** DATASET RECORDS follows **

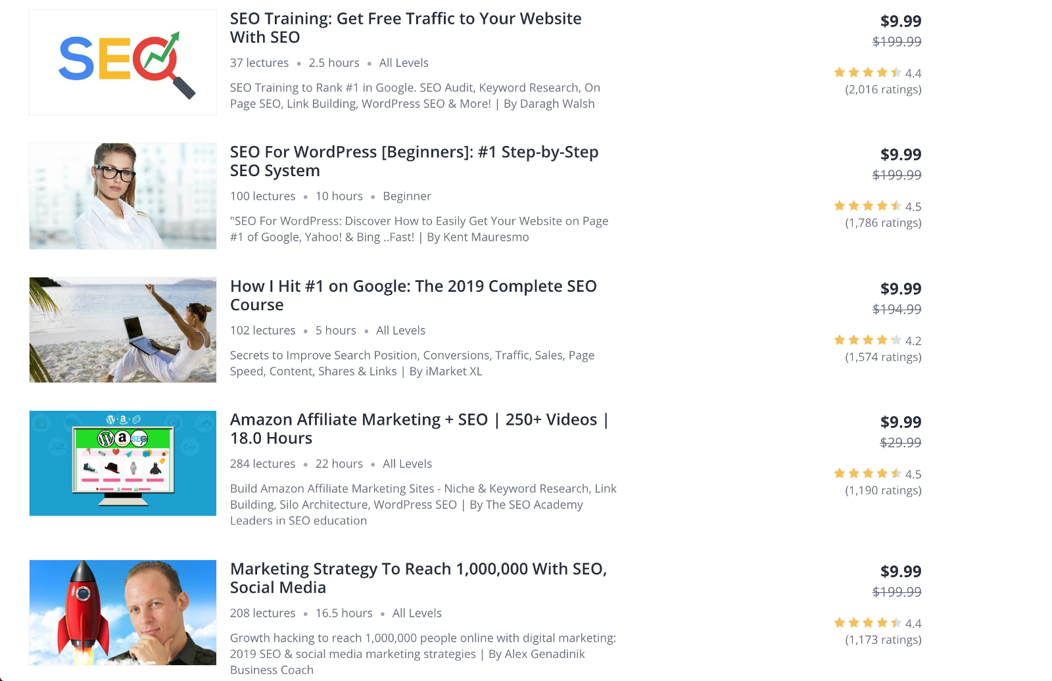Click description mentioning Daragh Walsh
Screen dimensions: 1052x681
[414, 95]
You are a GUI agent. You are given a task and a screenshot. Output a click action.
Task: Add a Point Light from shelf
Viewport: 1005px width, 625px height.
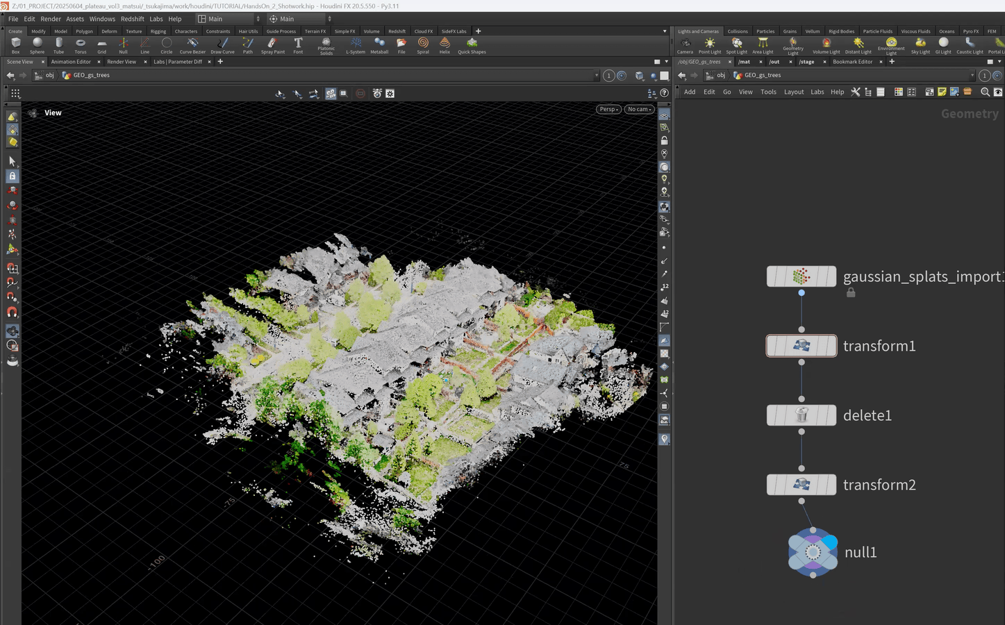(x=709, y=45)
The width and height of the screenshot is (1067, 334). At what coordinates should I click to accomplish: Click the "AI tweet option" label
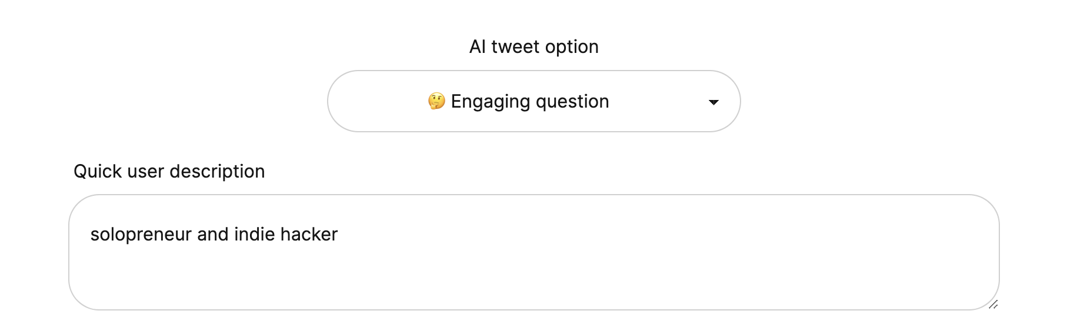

** End of DATASET RECORDS **

WHAT THE EXERCISE ASKS
Output exactly, and only, the lines running from the line containing "Viewport: 1005px width, 625px height." to the last line of the entries above, omitting the pictures.

WRITTEN SOLUTION
Viewport: 1005px width, 625px height.
(x=709, y=45)
The width and height of the screenshot is (1067, 334). At what coordinates should I click to accomplish: Click the "AI tweet option" label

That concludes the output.